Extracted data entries
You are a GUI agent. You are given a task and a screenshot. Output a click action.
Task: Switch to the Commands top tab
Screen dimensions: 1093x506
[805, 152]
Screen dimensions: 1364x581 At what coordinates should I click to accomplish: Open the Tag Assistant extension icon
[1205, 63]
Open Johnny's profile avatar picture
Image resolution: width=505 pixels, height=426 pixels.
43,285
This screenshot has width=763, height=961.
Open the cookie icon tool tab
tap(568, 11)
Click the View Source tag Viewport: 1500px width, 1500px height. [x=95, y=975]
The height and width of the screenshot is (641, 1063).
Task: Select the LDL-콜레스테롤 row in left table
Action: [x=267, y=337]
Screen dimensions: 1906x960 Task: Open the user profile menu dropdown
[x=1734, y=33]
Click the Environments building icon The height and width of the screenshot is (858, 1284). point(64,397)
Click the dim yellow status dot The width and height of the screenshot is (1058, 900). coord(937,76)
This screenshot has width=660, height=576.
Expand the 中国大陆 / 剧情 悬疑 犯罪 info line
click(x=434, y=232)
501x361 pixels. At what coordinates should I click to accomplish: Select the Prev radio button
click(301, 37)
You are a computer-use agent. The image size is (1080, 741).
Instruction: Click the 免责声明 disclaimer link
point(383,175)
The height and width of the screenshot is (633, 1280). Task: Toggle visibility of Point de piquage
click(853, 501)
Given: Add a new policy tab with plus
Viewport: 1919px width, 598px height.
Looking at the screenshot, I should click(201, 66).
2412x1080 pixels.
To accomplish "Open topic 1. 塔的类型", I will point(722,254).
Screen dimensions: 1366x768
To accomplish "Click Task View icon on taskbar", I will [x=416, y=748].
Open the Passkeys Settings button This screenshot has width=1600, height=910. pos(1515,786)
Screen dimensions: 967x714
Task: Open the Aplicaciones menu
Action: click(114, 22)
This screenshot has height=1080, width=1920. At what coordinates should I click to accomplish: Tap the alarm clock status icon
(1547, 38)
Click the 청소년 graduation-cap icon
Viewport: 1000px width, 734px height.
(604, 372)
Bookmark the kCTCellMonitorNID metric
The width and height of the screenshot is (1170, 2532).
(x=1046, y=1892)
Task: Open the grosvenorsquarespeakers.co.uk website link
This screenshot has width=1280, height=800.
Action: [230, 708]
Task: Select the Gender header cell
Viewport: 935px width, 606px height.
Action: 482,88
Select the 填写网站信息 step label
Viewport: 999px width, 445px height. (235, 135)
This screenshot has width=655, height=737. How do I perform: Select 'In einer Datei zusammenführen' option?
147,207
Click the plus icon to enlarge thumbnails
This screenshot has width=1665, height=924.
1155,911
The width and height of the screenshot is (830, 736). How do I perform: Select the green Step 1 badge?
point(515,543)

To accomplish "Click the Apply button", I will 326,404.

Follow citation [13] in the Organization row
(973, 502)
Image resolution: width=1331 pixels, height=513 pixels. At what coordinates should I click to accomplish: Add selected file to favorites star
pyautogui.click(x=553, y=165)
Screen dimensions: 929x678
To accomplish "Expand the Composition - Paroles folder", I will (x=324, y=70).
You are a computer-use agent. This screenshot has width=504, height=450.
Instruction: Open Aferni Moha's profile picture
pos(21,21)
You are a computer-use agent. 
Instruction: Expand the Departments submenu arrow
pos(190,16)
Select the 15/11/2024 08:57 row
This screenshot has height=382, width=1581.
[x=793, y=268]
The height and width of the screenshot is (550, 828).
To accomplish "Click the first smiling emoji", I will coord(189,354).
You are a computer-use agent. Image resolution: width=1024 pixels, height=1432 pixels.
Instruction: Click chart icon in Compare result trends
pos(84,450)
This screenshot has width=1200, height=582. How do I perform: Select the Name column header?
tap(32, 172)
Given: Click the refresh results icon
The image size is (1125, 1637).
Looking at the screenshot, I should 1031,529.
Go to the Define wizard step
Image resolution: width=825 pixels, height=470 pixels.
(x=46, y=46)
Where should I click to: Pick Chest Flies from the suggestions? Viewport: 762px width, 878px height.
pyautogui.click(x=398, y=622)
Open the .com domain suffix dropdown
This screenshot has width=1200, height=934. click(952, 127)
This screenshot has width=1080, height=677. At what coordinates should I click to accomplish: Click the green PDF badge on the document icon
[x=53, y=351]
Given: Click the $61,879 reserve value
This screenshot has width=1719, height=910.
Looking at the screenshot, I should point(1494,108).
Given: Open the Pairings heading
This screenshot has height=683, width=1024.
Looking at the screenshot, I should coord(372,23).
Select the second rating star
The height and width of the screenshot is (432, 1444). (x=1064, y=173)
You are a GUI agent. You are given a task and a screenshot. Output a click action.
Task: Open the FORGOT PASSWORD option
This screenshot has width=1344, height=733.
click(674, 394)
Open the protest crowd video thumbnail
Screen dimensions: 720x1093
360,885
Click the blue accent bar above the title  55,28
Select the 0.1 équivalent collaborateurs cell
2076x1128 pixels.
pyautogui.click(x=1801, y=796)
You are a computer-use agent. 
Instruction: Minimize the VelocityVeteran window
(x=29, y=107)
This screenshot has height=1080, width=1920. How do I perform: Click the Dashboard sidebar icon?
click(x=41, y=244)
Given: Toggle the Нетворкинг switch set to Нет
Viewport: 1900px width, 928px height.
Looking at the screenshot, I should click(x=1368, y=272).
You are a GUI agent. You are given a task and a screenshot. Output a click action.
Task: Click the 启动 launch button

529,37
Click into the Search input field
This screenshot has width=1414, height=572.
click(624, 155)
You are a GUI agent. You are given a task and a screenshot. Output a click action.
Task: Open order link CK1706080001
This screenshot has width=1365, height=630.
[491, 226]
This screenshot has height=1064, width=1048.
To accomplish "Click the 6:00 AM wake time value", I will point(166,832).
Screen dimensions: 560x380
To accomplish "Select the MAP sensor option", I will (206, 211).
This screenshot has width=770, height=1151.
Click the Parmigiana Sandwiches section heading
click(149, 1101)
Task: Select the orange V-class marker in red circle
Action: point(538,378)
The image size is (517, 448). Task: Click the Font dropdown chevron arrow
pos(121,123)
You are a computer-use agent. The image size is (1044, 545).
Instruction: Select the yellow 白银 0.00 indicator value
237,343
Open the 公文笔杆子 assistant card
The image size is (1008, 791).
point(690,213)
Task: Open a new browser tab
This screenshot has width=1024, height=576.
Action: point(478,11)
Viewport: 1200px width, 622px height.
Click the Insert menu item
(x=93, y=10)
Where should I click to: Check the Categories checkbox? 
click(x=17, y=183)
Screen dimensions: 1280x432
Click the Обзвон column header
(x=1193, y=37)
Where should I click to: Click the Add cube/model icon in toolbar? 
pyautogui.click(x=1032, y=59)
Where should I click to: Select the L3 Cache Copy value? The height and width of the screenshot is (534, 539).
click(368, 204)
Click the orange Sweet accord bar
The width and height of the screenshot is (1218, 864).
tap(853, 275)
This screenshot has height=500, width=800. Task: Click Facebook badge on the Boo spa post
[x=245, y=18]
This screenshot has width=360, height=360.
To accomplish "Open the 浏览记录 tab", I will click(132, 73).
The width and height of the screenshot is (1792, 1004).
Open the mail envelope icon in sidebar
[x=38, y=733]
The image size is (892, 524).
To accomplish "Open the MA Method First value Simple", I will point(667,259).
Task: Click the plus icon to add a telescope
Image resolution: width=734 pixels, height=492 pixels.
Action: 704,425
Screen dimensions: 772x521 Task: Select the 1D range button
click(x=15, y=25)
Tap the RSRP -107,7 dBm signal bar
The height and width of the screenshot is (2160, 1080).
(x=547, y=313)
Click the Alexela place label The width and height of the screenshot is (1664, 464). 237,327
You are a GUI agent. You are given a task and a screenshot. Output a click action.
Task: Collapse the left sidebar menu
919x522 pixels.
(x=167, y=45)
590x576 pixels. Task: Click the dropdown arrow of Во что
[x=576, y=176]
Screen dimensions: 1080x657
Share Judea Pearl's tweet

• [Action item] Make a list of all lines in the data that contain "will".

• [Task result]
To accomplish "Open topic 1. 塔的类型", I will point(722,254).
To accomplish "Click Task View icon on taskbar", I will [x=416, y=748].
To accomplish "Click the Apply button", I will 326,404.
To accomplish "Expand the Composition - Paroles folder", I will (x=324, y=70).
To accomplish "Click the first smiling emoji", I will coord(189,354).
To accomplish "Click the 6:00 AM wake time value", I will point(166,832).
To accomplish "Select the MAP sensor option", I will (206, 211).
To accomplish "Open the 浏览记录 tab", I will click(132, 73).
To accomplish "Open the MA Method First value Simple", I will point(667,259).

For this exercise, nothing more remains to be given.